Each new gTLD must operate a sunrise period to allow trade mark owners the ability to apply for their trade marks in the new gTLD.

The sunrise period will work on a system whereby, instead of having to obtain a unique code for each trade mark in each top-level domain, rights owners can apply for a single signed mark data (SMD) certificate for each of their trade marks, regardless of how many gTLDs are to be applied for incorporating the mark.  To do this, the trade mark owner will need to demonstrate use of the trade mark when applying for an SMD certificate. 

If the trade mark owner then wants to apply for a domain name registration in the sunrise period, they will need to upload the SMD certificate so the registry can verify the information in the certificate with that of the trade mark clearinghouse.

Trade mark clearinghouse

To enable trade mark owners to protect their rights, ICANN is operating a trade mark clearinghouse where trade mark rights can be registered in a centrally managed repository.  Should a third party try to then register a domain name which incorporates an existing brand, the third party will be told of the pre-existing trade mark rights in that brand and will be notified that, if they continue, they will potentially be in violation of these rights.  A trade mark owner will be notified of a successful domain name registration which incorporates its trade mark. 

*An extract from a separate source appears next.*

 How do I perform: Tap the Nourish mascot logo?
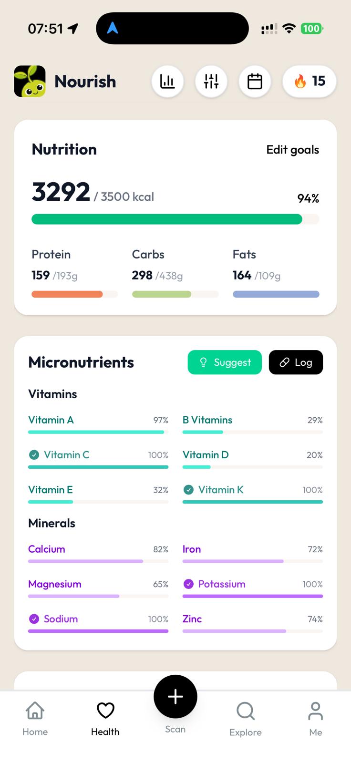(x=29, y=82)
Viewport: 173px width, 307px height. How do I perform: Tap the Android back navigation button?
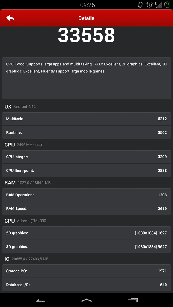pyautogui.click(x=41, y=300)
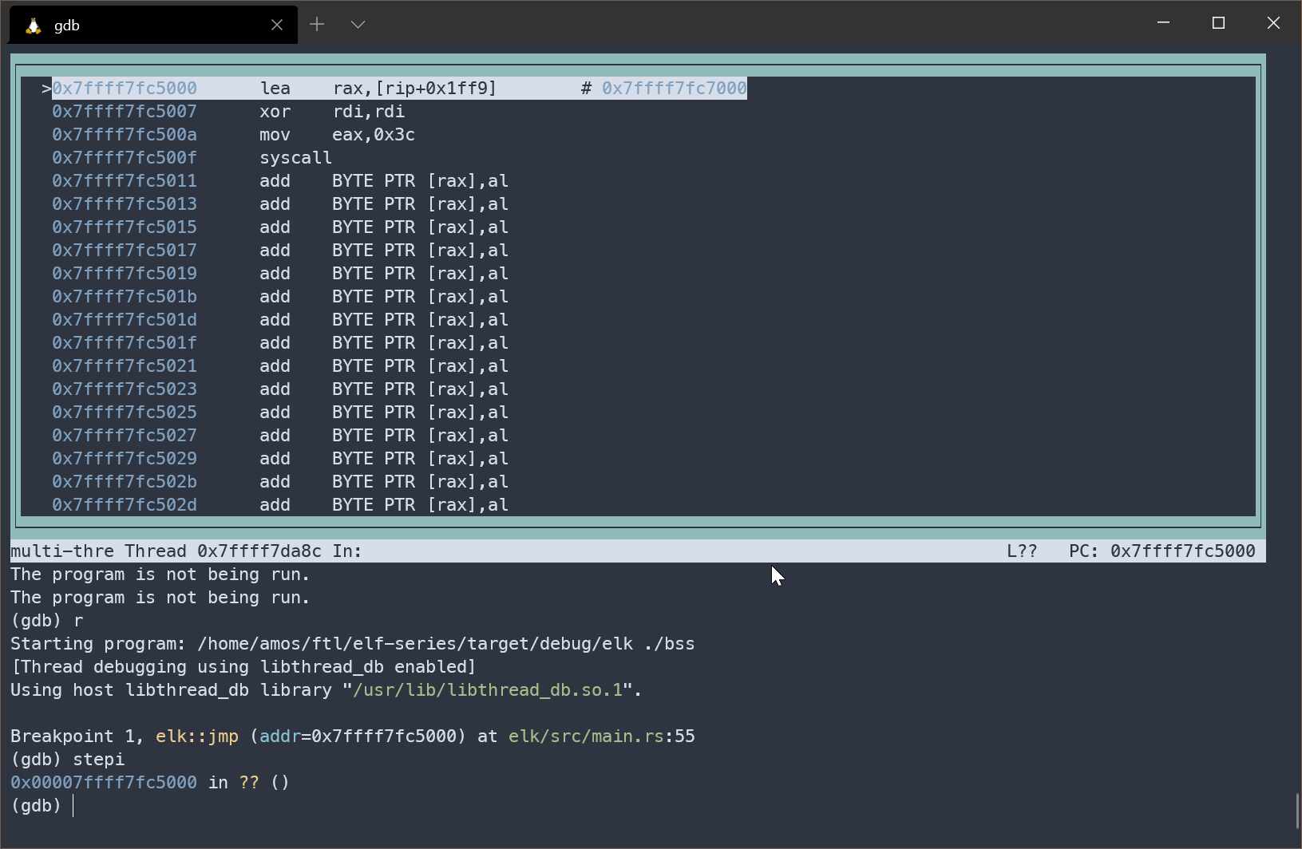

It is only possible to record registered trade marks at the trade mark clearing house.  It is not possible to register unregistered trade mark rights.  It will not be necessary to file proof of use of the trade mark, unless there is a desire to register a domain in the sunrise period, as discussed above.

Once a right has been registered at the centrally managed repository, there will be no need to re-register the right every time a new gTLD is applied for. 

The trade mark owner will only be told once a domain name has been registered, not when an application for the same has been filed.  However, it is not clear yet whether trade mark owners will only be notified of a domain name registration which incorporates an identical trade mark, or whether they will also be told of the registration of gTLDs which incorporate confusingly similar trade marks. 

In terms of fees, there will be a cost of registering a right at the centrally managed repository and it is understood that there will be an annually recurring renewal fee.  Currently it is estimated that it will cost US $150 per trade mark filed at the clearinghouse, but this has not been confirmed and is subject to change.

Moving forward

The processes and procedures for the launch of the trade mark clearinghouse and sunrise proposals for registration of generic top level domain names have not been finalised and it seems that we are a long way off before they will be finalised.  At present, it is envisaged that the new gTLD regime will not be implemented until spring 2013 at the earliest, but again this has not been confirmed and is subject to change.

We will of course continue to monitor for the launch of the clearinghouse and the sunrise period and will provide updates when there is further news.